Vase with Gladioli
Little is known about this painting’s author, Gladys Marion Stephenson. Stephenson was born in Chicago, Illinois in 1904 and passed away in 1934. She was a young art teacher and painter who favoured landscapes and floral scenes. The back of this painting features the inscription, “Gladys Marion Stephenson, 1904–1934, American, Iowa Teacher, Member of the Chicago Art Institute.” This painting appears to be in excellent condition, complete with an attractive wooden frame painted in ivory. The composition consists of a vase filled with overflowing gladiolus plants. The long stems, curling leaves, and lush, coloured petals appear to be crafted from delicate layers of rich watercolour paint. Named for their appearance and shape, the term gladiolus comes from the suffix of gladius, meaning sword in Latin. Translated, gladius means “little sword.” In botanical literature, this plant is meant to pierce the heart of the recipient like a sword, channeling infatuation. Additionally, botanists believe the gladiolus symbolizes remembrance, moral integrity, faithfulness, and strength of character. This beautiful painting would add an elegant floral touch to any wall it graces.

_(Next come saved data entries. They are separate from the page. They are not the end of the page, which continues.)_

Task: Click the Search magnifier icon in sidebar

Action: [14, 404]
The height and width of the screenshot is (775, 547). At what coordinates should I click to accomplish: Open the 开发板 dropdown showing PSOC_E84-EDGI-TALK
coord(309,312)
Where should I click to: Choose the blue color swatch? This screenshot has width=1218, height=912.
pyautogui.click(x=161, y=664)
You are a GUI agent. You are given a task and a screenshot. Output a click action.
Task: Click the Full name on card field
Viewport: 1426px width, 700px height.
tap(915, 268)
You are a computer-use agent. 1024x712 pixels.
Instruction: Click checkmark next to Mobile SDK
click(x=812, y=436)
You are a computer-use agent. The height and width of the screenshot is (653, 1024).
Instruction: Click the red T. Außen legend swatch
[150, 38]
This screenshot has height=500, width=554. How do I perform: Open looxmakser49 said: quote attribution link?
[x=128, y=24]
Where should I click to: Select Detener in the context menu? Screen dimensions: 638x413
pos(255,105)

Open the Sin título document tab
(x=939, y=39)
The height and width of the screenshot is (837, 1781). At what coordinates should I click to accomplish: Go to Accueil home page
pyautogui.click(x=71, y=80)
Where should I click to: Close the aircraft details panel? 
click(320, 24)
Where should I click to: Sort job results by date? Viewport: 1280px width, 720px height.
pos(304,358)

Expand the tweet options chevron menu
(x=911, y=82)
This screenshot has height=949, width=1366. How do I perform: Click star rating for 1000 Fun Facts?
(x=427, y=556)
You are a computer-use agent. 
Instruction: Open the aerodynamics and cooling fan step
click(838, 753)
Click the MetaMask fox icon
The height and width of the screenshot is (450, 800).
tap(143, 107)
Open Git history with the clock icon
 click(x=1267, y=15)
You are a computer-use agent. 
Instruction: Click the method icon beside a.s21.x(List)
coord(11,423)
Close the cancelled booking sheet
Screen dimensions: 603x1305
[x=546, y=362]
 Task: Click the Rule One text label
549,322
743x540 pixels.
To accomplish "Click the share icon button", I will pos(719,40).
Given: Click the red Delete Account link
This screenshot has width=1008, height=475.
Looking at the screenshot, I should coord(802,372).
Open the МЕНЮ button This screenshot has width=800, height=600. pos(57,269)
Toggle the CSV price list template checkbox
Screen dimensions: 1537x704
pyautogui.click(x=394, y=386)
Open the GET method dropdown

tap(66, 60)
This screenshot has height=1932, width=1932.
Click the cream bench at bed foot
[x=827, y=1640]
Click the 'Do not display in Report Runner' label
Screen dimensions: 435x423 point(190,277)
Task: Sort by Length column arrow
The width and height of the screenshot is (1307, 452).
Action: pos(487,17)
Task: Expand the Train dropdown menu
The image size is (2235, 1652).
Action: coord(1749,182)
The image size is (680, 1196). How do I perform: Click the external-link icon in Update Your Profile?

At this time in Chicago, prohibition was adhered to in the city from 1920–1933, after the passing of the national Volstead Act in 1920. Prohibition banned the production and sale of alcoholic beverages, and caused organised crime to triple in Chicago. This led to what is now known as the “Gangster Era,” as many criminal organisations became involved in bootlegging, a violent yet profitable undertaking. Famous mobsters like Al Capone (1899–1947) and Bugs Moran (1893–1957) were active in the city at this time.